7. Our attention was drawn by the learned counsel for the Petitioner to the decision of this Court in the case of Larsen & Toubro Ltd. v. Assistant Commissioner of Income Tax 1 to contend that only the order passed under the specific provision of the Act will alone be amenable to the revisional jurisdiction of the Commissioner. In the facts of the above case i.e. Larsen & Toubro Ltd. (supra), an order passed under section 197 of the Act was subject of consideration. In that context, it was held that the order passed under section 197 of the Act require application of mind to the facts of the case before it in a revision under section 264 of the Act. In fact, the Court while construing the words “any order” in section 264 of the Act ruled that it is very wide and in that context an order under section 197 of the Act would be subject to revision. However, the above case does not any where hold that for the revision being available to the assessee from the order of the officer sub-ordinate to the Commissioner of Income Tax, it is necessary to be passed under the specific provision of the Act.

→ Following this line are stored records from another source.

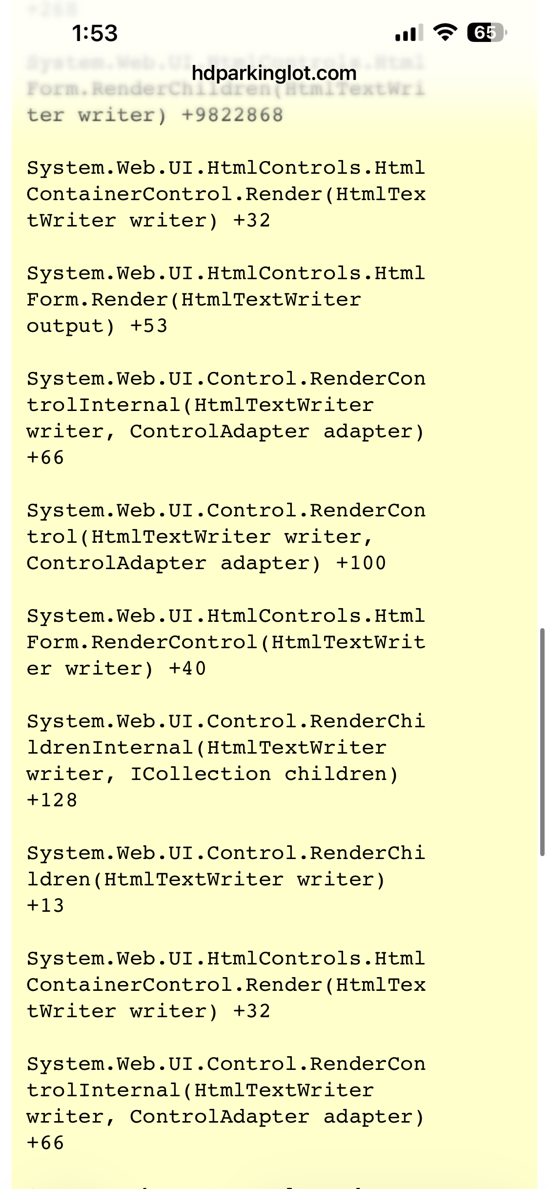
Task: Tap the ldrenInternal(HtmlTextWriter text line
Action: coord(206,747)
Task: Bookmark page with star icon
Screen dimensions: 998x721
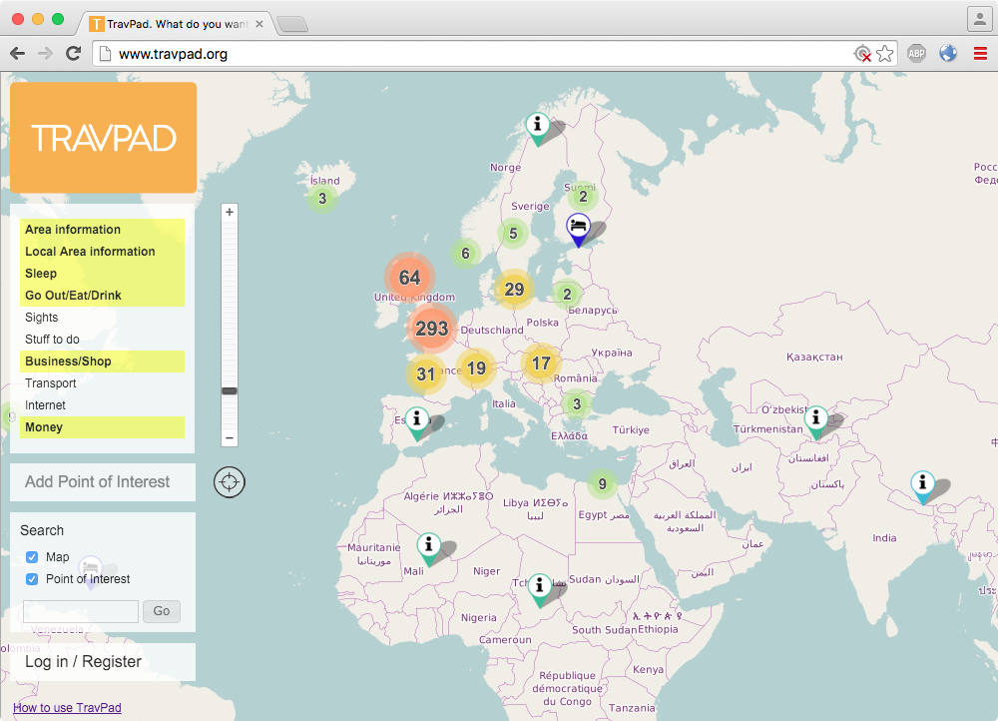Action: (x=885, y=54)
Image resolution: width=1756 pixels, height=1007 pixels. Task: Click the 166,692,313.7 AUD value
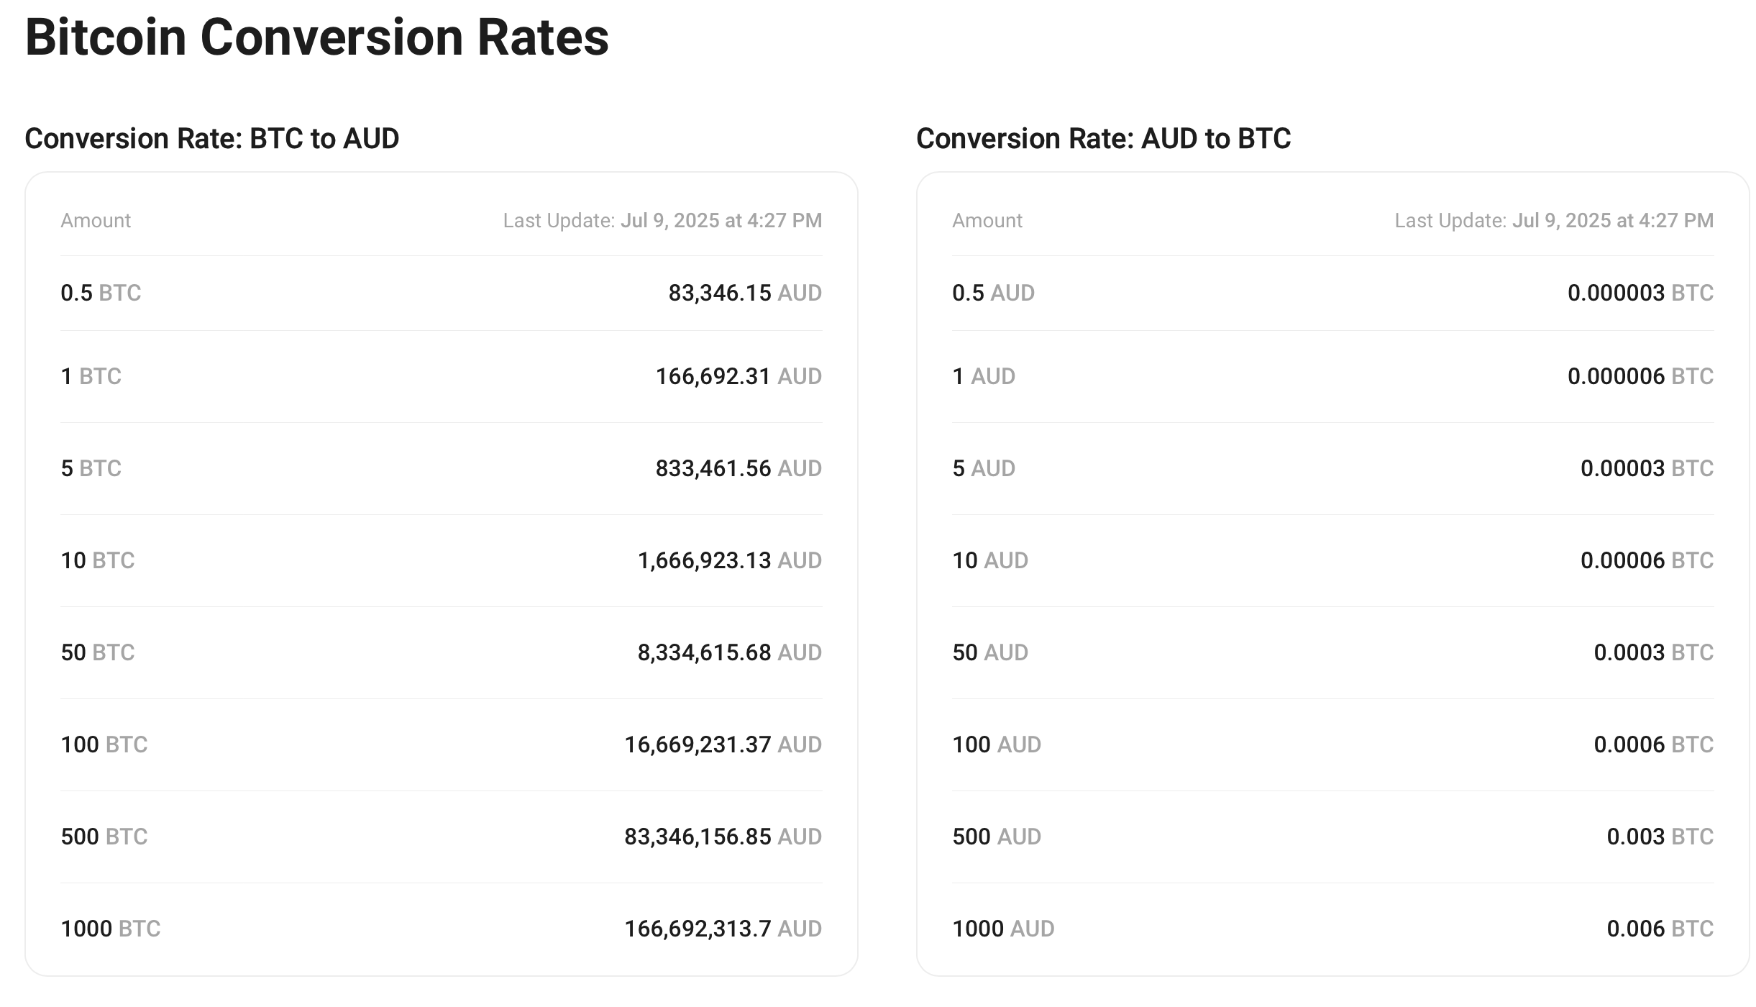(723, 929)
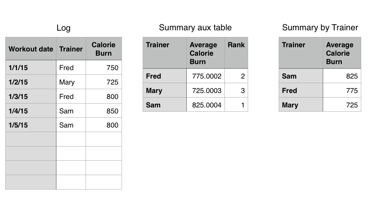Select first empty Trainer cell below Sam
The image size is (376, 205).
point(71,139)
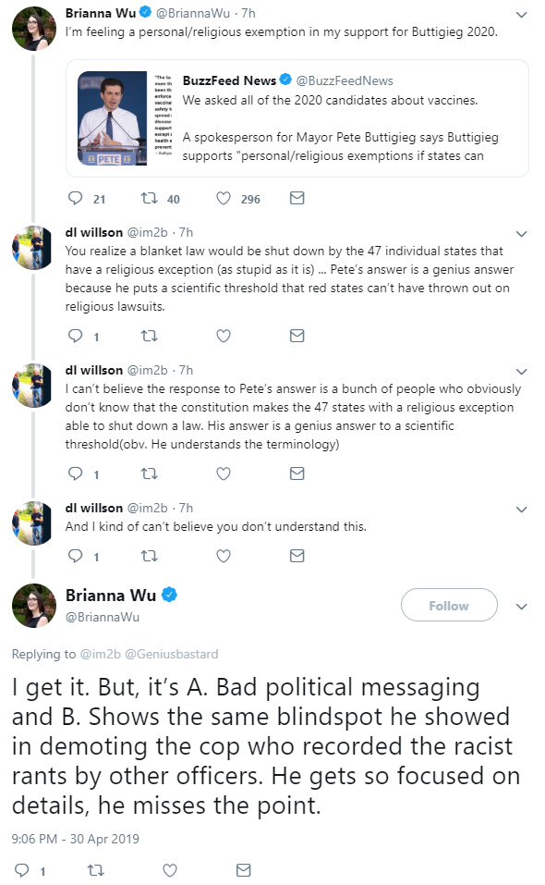545x885 pixels.
Task: Open @Geniusbastard profile link
Action: coord(171,654)
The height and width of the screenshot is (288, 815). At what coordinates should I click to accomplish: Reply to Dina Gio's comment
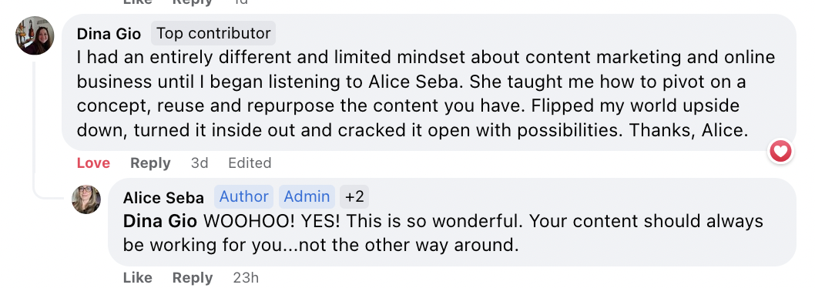[150, 163]
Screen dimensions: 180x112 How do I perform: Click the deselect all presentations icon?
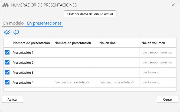[16, 32]
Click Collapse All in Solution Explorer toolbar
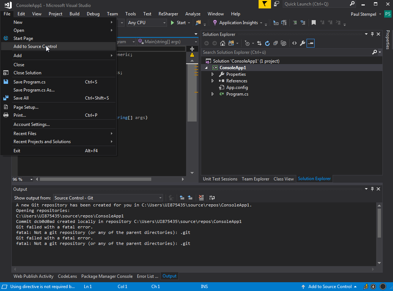393x291 pixels. [275, 43]
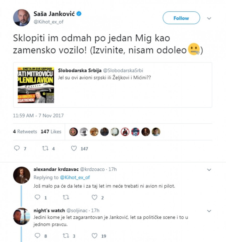Like night's watch reply with 19 likes
Viewport: 226px width, 242px height.
tap(94, 236)
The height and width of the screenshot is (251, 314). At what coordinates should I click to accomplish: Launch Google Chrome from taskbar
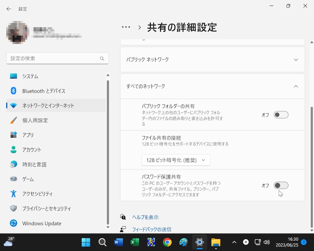167,242
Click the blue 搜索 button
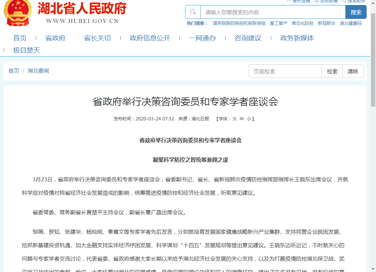376x272 pixels. 356,12
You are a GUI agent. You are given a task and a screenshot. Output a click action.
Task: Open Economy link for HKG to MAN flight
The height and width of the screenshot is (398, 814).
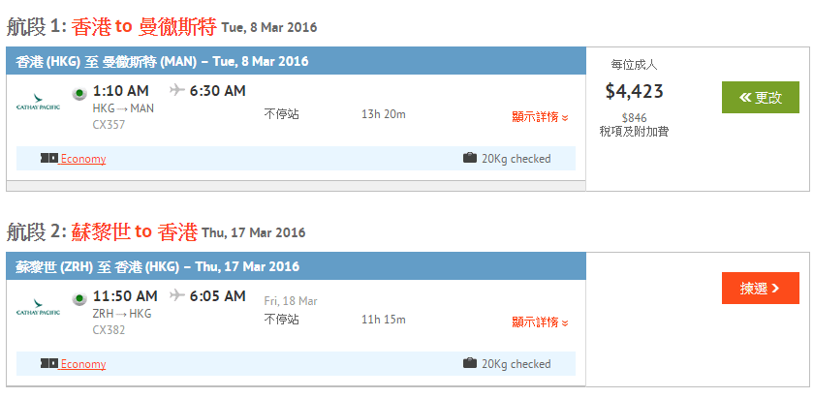pyautogui.click(x=83, y=159)
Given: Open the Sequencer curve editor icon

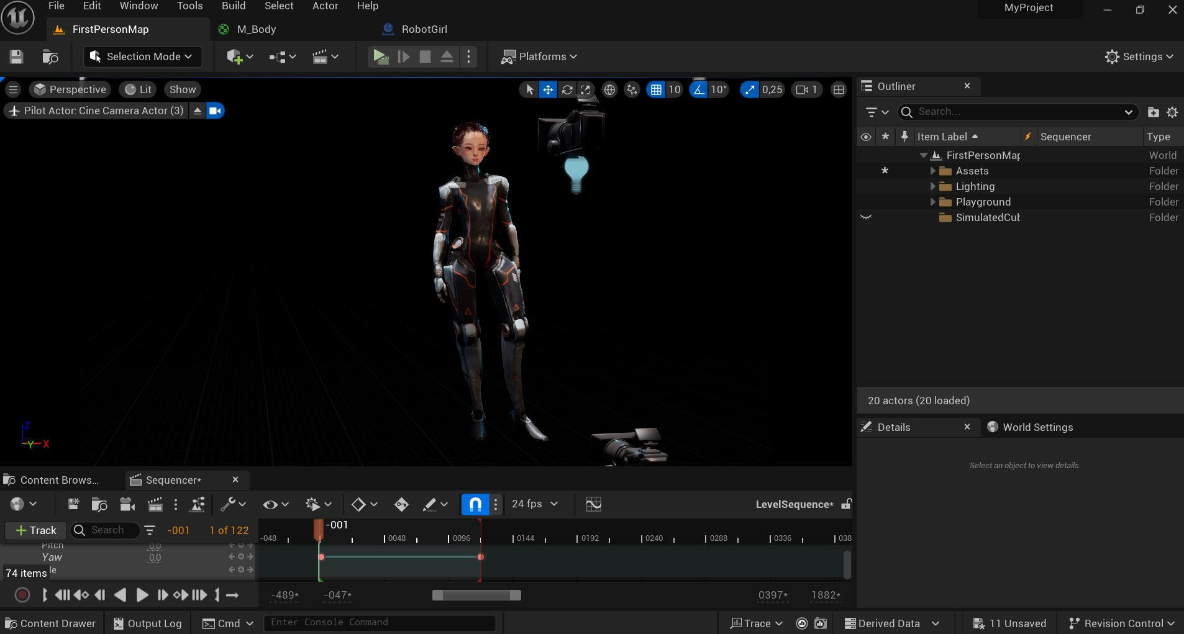Looking at the screenshot, I should pos(593,504).
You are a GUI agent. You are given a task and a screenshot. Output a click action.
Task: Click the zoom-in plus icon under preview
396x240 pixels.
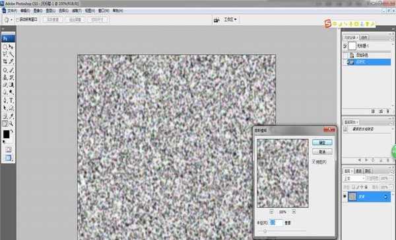(x=294, y=212)
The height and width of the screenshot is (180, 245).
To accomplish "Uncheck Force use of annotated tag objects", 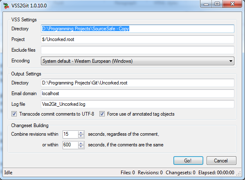I will pos(102,114).
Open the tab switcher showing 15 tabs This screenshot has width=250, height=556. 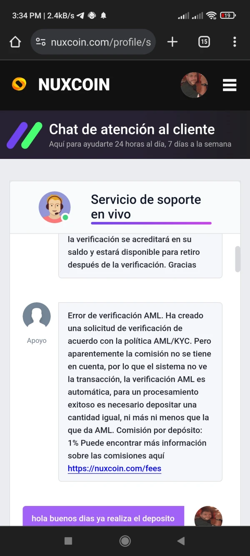click(x=204, y=42)
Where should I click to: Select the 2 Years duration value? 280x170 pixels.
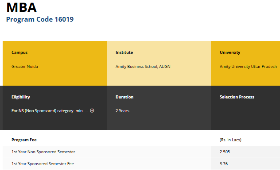tap(122, 111)
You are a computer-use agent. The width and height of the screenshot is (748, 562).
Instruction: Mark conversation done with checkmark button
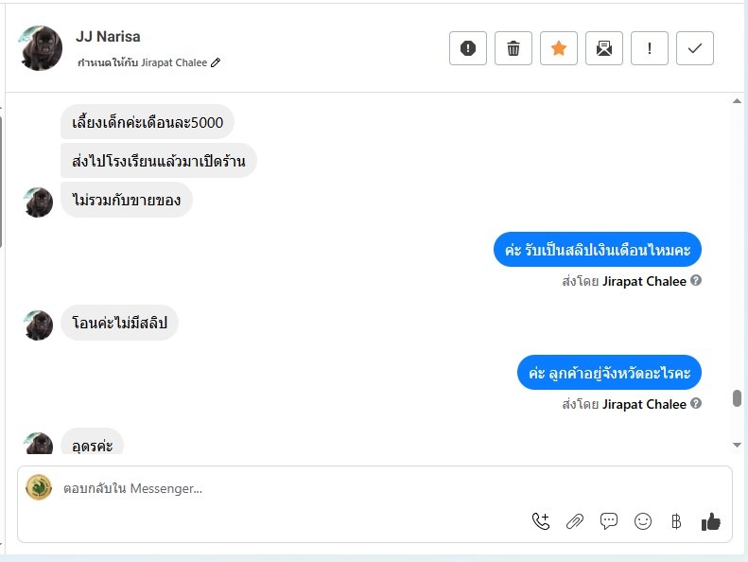[694, 48]
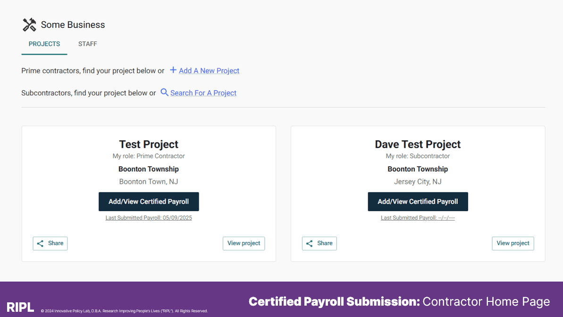563x317 pixels.
Task: Select the PROJECTS tab
Action: [x=44, y=44]
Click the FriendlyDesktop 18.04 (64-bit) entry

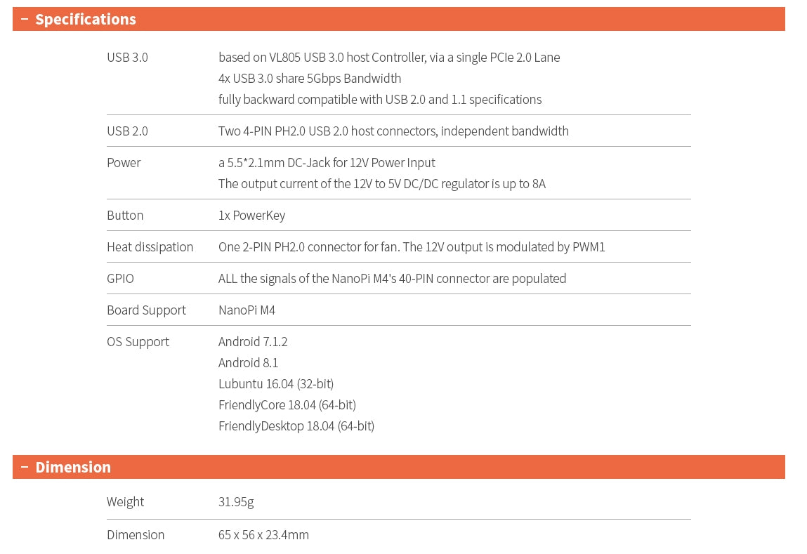(x=296, y=426)
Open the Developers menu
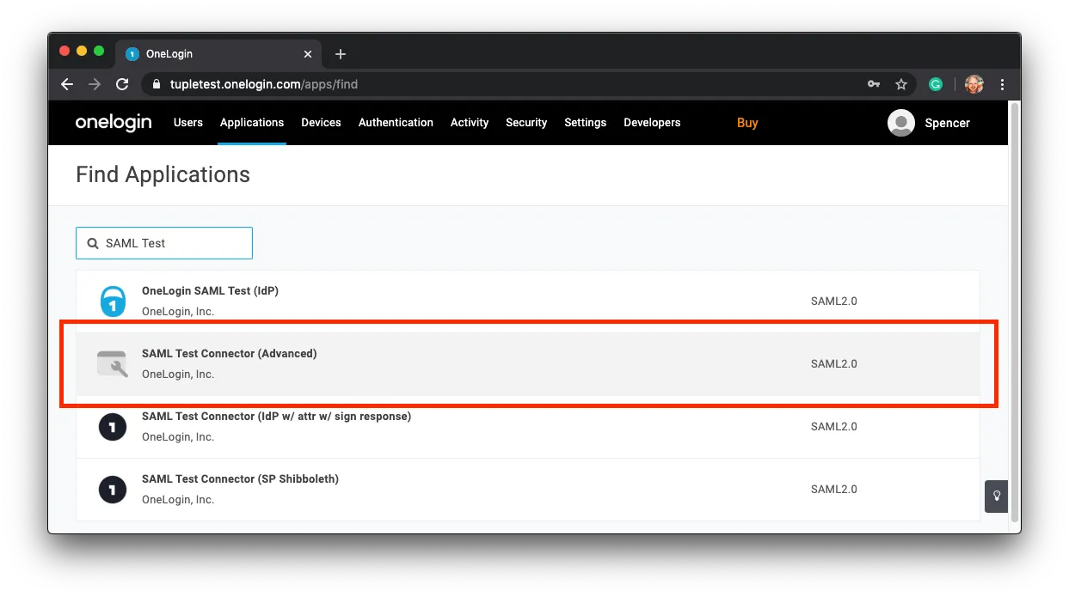The width and height of the screenshot is (1069, 597). pyautogui.click(x=652, y=123)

8. In fact, if one contrasts section 264 of the Act with noticed that unlike section 246A of the Act which specifies sections of the Act from which an appeal would lie, section 264 of the Act provides for revision from `any order’ under the Act. This is another indication that the Commissioner of Income Tax has very wide powers to correct any order passed by an officer subordinate to him.

9. In the above view, we are not inclined to entertain this petition as an efficacious alternate remedy is available to the Petitioner under the Act.

Accordingly, the writ petition is dismissed.